Énoncé: Traduisez en anglais cette phrase de l’extrait sur la résistance au système décadaire : « Ces départemens voisins des frontières demeurent en pleine crise d’héroïsme. »

Extrait du document:
Pour citer des exemples épars, le commissaire du Loiret autant que celui de l’Aisne, ceux de l’Oise et de l’Indre, ceux des Landes et de la Corrèze, écrivent en termes à peu près identiques que le paysan à tête dure tient à ses pratiques et refuse de se plier aux rites nouveaux. Lorsque ces rites s’accomplissent, c’est par pure contrainte : selon l’aveu cynique du commissaire près le département du Nord, le peuple fait marcher le système décadaire « comme la chiourme fait voguer une galère[1]. » La résistance s’étend jusqu’aux départemens notés pour leur esprit civique, tels que l’Ain et l’Isère ; chez les habitans de l’Ain, les « moyens violens employés pour leur faire contracter de nouvelles habitudes n’ont servi qu’à leur rendre plus chères les anciennes. » L’Est proprement dit, la ci-devant Lorraine, les Vosges, l’Alsace restent d’esprit ardemment patriote, militaire et républicain. Ces départemens voisins des frontières demeurent en pleine crise d’héroïsme. Avec un admirable entrain, ils paient l’impôt, font partir leurs conscrits, fournissent des volontaires, fournissent à d’accablantes réquisitions en nature. « L’ombre au tableau, — d’après un administrateur, — c’est le fanatisme, » c’est-à-dire, en style de l’époque, la persévérance du sentiment religieux. Ces populations qui continuent de se dévouer à la défense française, désobéissent néanmoins aux prescriptions décadaires, où elles voient intolérance et tyrannie, et regrettent leurs prêtres[2].

Données fournies:
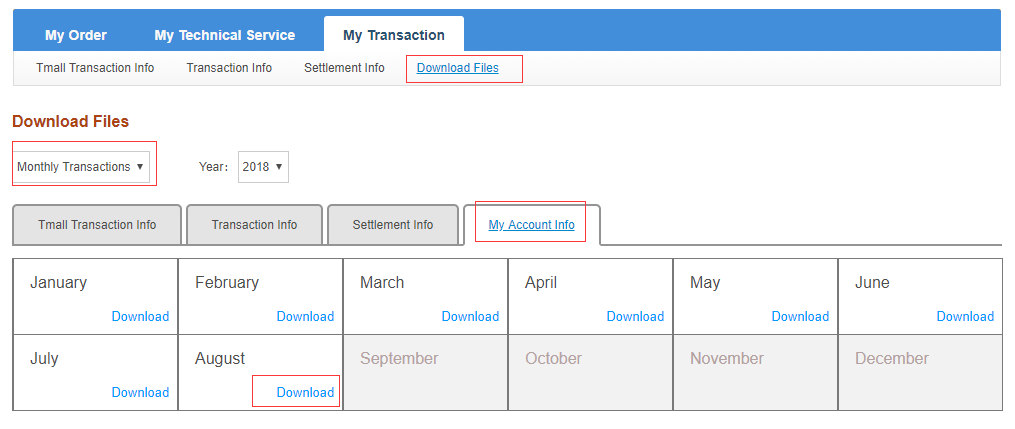1015x429 pixels.
Task: Download the April transactions file
Action: point(635,316)
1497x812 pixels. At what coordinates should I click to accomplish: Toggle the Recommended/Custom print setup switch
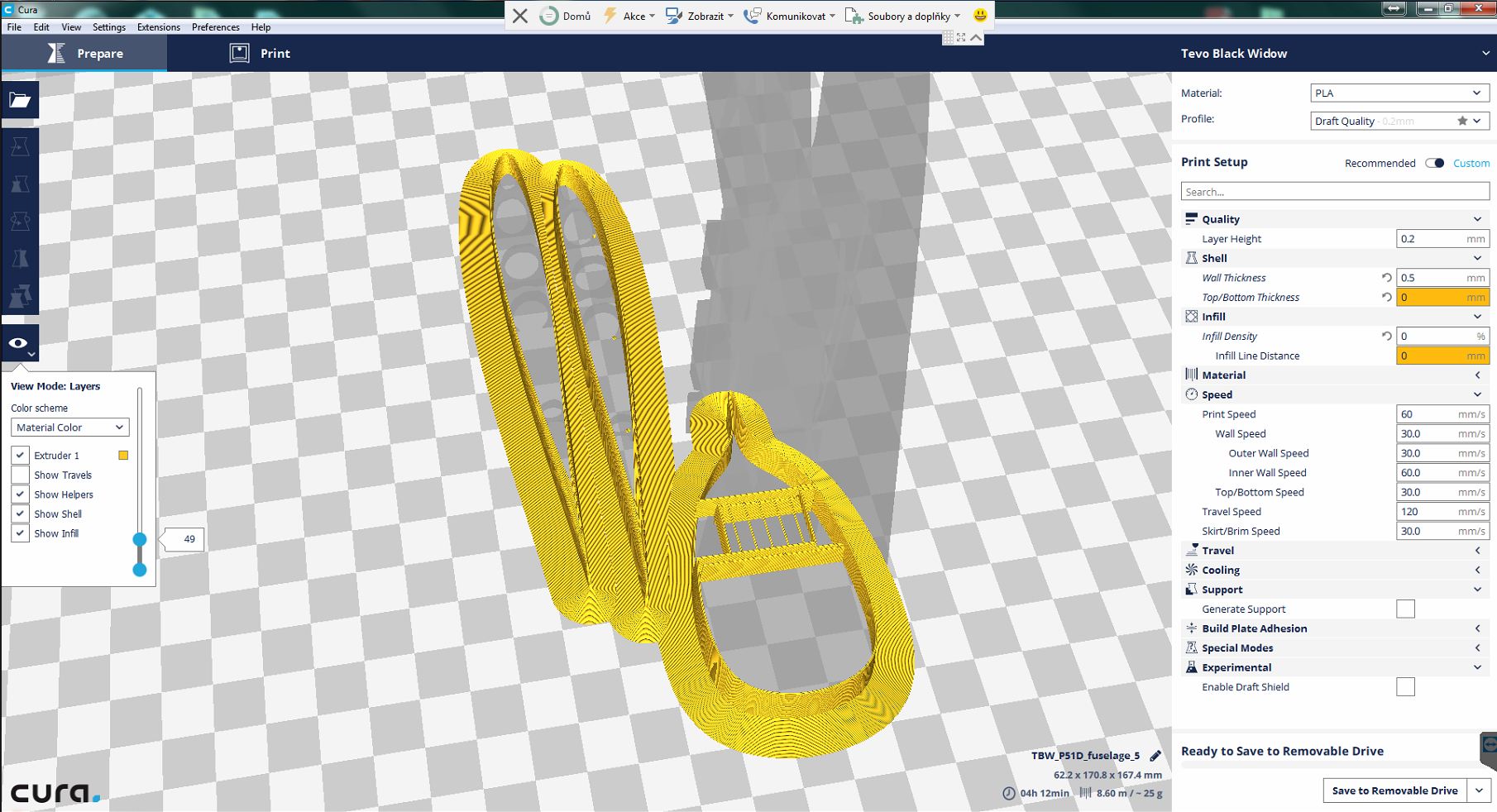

Résultat obtenu: These departments near the borders remain in the full throes of a crisis of heroism.